Saturday, August 1, 2015

Quell

quell
verb, transitive. To put an end to, typically by the use of force. To subdue or silence someone. To suppress a feeling, especially an unpleasant one.

It was dark by the time they realized that neither of them had remembered to fetch the mail from the box by the road. She volunteered to get it. He had spent the day trying to fix the lawnmower and she knew he was tired. She took the flashlight from the counter beside the kitchen door and went outside.

The world changed in an instant as soon as she turned her back to the house. She could see nothing but the ellipse of the flashlight's beam, bobbing before her steps in rhythm with them. Too late, she reflected that flip-flops might not have been a good choice for this walk. What if she had to run?

The thought gave her a shiver. Mountain lions had been sighted in the neighborhood, not that long ago. She was almost certain one had holed up in a thicket near one turn in the trail to the back of their property. Every time she walked past it near sunset, she smelled a strong odor, kind of like domestic cat urine, but not quite. It hadn't stopped her from using the trail to go out before dinner and watch the setting sun for a few minutes, every few days. She hadn't encountered that smell in a long time. She wondered if the big cats ever came around now.

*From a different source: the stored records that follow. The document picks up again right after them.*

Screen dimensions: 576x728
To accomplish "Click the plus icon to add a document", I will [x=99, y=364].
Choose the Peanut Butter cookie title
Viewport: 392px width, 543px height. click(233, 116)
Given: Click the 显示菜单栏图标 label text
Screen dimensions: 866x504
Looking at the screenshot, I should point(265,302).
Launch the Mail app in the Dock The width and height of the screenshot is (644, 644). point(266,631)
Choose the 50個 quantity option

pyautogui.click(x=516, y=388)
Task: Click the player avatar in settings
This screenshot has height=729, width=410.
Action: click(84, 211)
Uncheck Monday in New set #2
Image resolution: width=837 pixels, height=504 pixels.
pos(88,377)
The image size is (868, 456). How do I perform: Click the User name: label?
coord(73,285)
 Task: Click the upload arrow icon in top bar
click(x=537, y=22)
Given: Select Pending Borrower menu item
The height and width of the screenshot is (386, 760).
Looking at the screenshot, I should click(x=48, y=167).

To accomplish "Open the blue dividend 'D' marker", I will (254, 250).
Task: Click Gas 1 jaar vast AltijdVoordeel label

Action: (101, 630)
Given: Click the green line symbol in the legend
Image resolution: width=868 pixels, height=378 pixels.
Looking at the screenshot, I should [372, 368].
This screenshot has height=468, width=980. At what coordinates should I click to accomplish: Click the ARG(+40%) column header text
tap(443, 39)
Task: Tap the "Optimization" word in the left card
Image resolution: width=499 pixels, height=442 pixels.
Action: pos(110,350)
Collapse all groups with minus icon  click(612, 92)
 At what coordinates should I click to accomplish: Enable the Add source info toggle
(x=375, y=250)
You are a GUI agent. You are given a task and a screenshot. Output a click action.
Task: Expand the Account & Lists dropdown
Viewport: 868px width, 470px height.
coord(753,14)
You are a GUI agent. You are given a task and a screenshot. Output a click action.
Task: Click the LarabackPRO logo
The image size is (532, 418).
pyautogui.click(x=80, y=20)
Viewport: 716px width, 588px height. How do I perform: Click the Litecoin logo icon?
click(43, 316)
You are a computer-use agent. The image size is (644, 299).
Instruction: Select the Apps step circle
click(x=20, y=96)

She pulled the few pieces of mail out of the box and closed its door. In the wavering light, she could tell that there was only one item that wasn't junk. She closed her hand on the bundle and prepared to return to the house.

But first, a moment to experience the night and nothing but the night. She switched off the light and stood. Looking around, she still could see almost nothing, but she could hear. A cricket scritched to her left. One of the last katydids scritched in a different key off to her right. Behind, one of the neighbors' horses snorted and stamped a foot. The welcome coolness of an after-sunset breeze lifted the hair from her neck. The idea that, big cats or no, she was home, quelled any uneasiness she might have been feeling.

Finally, she tilted her head back to examine what little natural light was shining down at that moment: the stars. A lighter portion of sky surprised her. It was the Milky Way, back in view now that summer was ending. She traced its path across the heavens with her eyes, then switched the flashlight on again and began to make her way up the drive toward the house, its open door spilling warm, golden light across the porch to welcome her back.

Definitions adapted from The New Oxford American Dictionary, Oxford University Press, Inc., 2005 (eBook Edition, copyright 2008), and from Webster's Seventh New Collegiate Dictionary, G. & C. Merriam Company, Publishers, Springfield, Massachusetts, USA, 1965, depending on which is more convenient to hand.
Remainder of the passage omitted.